The study population included patients aged >60 days admitted to HM with CAP or SSTI treated with any antibiotic. We excluded patients with potential complications or significant progression of their disease process, including patients with parapneumonic effusions or chest tubes, patients who underwent bronchoscopy, and patients with osteomyelitis, septic arthritis, or preseptal or orbital cellulitis. Past medical history and clinical status on admission were not used to exclude patients.

Interventions

Our multidisciplinary team, formed in January 2017, included HM attendings, HM fellows, pediatric residents, a critical care attending, a pharmacy resident, and an antimicrobial stewardship pharmacist. Under the guidance of QI coaches, the residents on the HM QI team developed and tested all interventions on their team and then determined which interventions would spread to the other four teams. The nursing director of our primary HM unit disseminated project updates to bedside nurses. A simplified failure mode and effects analysis identified areas for improvement and potential interventions. Interventions focused on the following key drivers (Figure 1): increased prescriber awareness of medication charge, standardization of conversion from IV to enteral antibiotics, clear definition of the patients ready for transition, ongoing evaluation of the antimicrobial plan, timely recognition by prescribers of patients ready for transition, culture shift regarding the appropriate administration route in the inpatient setting, and transparency of data.

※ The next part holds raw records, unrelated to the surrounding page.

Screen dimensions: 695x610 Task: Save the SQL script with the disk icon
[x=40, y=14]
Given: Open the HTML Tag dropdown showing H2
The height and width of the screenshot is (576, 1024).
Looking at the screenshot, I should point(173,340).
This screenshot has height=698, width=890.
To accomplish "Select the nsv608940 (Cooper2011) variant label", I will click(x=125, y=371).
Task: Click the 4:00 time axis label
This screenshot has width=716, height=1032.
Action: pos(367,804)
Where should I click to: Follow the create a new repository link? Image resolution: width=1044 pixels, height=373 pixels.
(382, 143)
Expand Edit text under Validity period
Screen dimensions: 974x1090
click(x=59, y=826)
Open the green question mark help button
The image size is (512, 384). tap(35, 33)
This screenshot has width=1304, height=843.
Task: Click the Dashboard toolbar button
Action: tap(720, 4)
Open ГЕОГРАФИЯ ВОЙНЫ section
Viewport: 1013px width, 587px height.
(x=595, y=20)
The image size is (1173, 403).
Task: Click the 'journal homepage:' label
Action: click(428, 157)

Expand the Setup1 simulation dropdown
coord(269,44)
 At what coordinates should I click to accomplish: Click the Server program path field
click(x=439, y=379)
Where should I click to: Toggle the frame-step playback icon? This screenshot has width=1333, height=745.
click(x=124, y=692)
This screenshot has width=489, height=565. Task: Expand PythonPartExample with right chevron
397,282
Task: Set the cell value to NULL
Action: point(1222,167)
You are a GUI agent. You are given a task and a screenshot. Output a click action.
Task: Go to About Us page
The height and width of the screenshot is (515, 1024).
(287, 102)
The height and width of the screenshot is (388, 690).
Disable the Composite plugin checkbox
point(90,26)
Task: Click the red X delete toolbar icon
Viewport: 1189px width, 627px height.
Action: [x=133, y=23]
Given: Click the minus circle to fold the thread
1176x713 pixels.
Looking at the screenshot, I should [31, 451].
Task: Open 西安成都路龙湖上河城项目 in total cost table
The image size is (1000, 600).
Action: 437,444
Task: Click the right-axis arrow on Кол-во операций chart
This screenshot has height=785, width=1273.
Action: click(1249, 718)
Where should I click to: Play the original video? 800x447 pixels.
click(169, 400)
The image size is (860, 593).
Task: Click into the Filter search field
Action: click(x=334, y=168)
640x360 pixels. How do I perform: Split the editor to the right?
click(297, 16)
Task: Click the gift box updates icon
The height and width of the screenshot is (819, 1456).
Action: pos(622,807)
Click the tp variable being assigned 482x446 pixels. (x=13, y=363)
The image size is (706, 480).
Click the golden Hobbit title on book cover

The team implemented sequential Plan-Do-Study-Act (PDSA) cycles13 to test the interventions.

Charge Table

To improve knowledge about the increased charge for commonly used IV medications compared with enteral formulations, a table comparing relative charges was shared during monthly resident morning conferences and at an HM faculty meeting. The table included charge comparisons between ampicillin and amoxicillin and IV and enteral clindamycin.